1/21/13

Cermin #4


Tirai tersibak dengan lembutnya membuka diri. Membiarkan sekawanan cahaya yang hangat menerpa diri ini. Aku hendak mengingat apa yang terjadi semalam. Cahaya warna-warni, riuh manusia bersuka cita, pekikan terompet yang tak henti menyeruak sekeliling dinding beton, dan kamu dengan sweater biru kebesaran juga celana pendek berwarna cokelat, plus sendal jepit kesayangan. Tahun baru terlewati dengan.... ya seperti biasa. Kamu dan aku duduk di balkon, menyeruput cokelat panas. Tak ada kembang api yang dipersiapkan, tak ada terompet yang juga dipersiapkan. Hanya diri dan pikiran ini yang hendak menyiapkan sesuatu hal. Sesuatu hal? Bukan, tetapi banyak hal. Kamu dan aku bukan anak kecil yang setiap jam delapan malam sudah keluar dari rumah, duduk di mobil orang tua bergabung dengan saudara sepantaran, membeli terompet, membeli kembang api, berkeliling kota di sekitaran Sudirman hingga Monas lagi. Kamu dan aku bukan anak kecil yang setiap jam sebelas malam menyudahi perjalanan dan pulang ke rumah masing-masing atau rumah saudara untuk bergabung membuat ayam panggang atau jagung bakar bersama lagi. Kamu dan aku bukan anak kecil yang setiap jam sebelas lewat lima puluh malam, menunggu detik-detik meniup terompet bersama dan menyiapkan kembang api dengan berkali-kali bertanya pada ayah ibu "sudah jam 12 belum?" lagi. Kamu dan aku sekarang bukan kamu dan aku yang dahulu. Kamu dan aku adalah orang yang sekarang sedang menimbang-nimbang kehidupan masa depan di angka dua puluh ini. 

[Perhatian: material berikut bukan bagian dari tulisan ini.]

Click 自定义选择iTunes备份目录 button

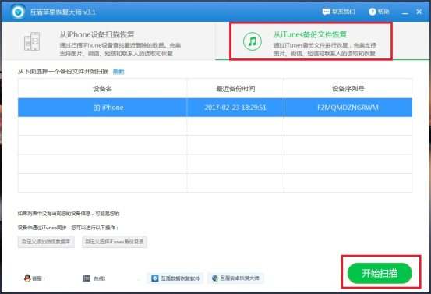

2013. Waktu yang cukup lama jika mengingat kamu dan aku menghabiskan waktu menyambut tahun bersama, terhitung saat kamu dan aku sedang duduk di angka tujuh. Apakah perlu selebrasi menyambut tahun baru? Toh sehabis ini aku yakin, hidup akan berjalan dengan biasa kembali. Kamu dan aku kembali menimba ilmu lagi. Kamu dan aku akan menghabiskan sisa-sisa masa bisa berhura-hura dengan harta orang tua lagi. Kamu dan aku akan mengulang kegiatan yang sama hingga batas akhir menimba ilmu ini selesai. Aku hendak mengingat kembali apa yang terjadi tadi malam. Gelas cokelat ketigaku melawan gelas cokelat keduamu. Kebingunganku melawan ke-santai-an-mu. Ego-ku melawan tawa-mu. Semua serba berlawanan. Ya, aku lawan kamu, atau sebaliknya, kamu lawan aku. Ah, sama saja. Sama saja seperti tahun 2013 yang akan dilewati dengan sama lagi. Aku hendak memikirkan apa yang akan aku kerjakan di tahun baru ini. Tidak, aku sedang tidak membuat resolusi di notes, tidak di smartphoneku. Aku hanya merencanakan di otak ini. Aku hendak menelusuri kira-kira apa yang bisa aku lakukan di tahun baru ini. Sesuatu yang baru. Banyak hal yang baru. Hidup memang pilihan, begitu kata orang-orang. Jadi, aku harus memilih. Belajar memilih sejak dini supaya aku punya bekal. Entah mengapa, aku sangat peduli dengan bekal. Aku tidak egois, tidak ambisius, aku hanya peduli dengan bekal, aku hanya tak bisa diam. Intinya, aku tak bisa melewatkan waktu tanpa melakukan sesuatu, terlebih sesuatu yang baru. Sedangkan kamu, kamu hanya menjawab pertanyaanku, menanggapi pernyataanku, tersenyum, dan tertawa. Aku kembali berpikir mengenai rencanaku di tahun baru ini. Memilah, menimbang, berpikir, dan menyimpannya baik-baik di memoriku. Lalu, aku terdiam. Bagaimana jika aku kembali mengambil langkah yang salah? Hidup itu memang penuh resiko, begitu kata orang-orang. Ah perencanaan jangan muluk-muluk! Tidak, aku memang tidak membuat perencanaan yang setinggi langit indah itu, aku hanya merencanakan hal-hal yang setidaknya kuyakin bisa ku raih dengan bekal optimisku, ingat bukan ambisius. Bahkan aku sudah hendak memulai hal baru di tahun baru ini, beberapa hari lagi. Meninggalkan seabrek aktivitas yang memang sudah seharusnya selesai ataupun sengaja aku selesaikan di tahun lalu. Kemudian, memulai perencanaan yang baru. Gelas keempat cokelatku melawan gelas cokelat keduamu, kembang api sudah merayakan suka cita orang-orang di luar sana, terlebih para kaum Jakarta di car free night di Sudirman. 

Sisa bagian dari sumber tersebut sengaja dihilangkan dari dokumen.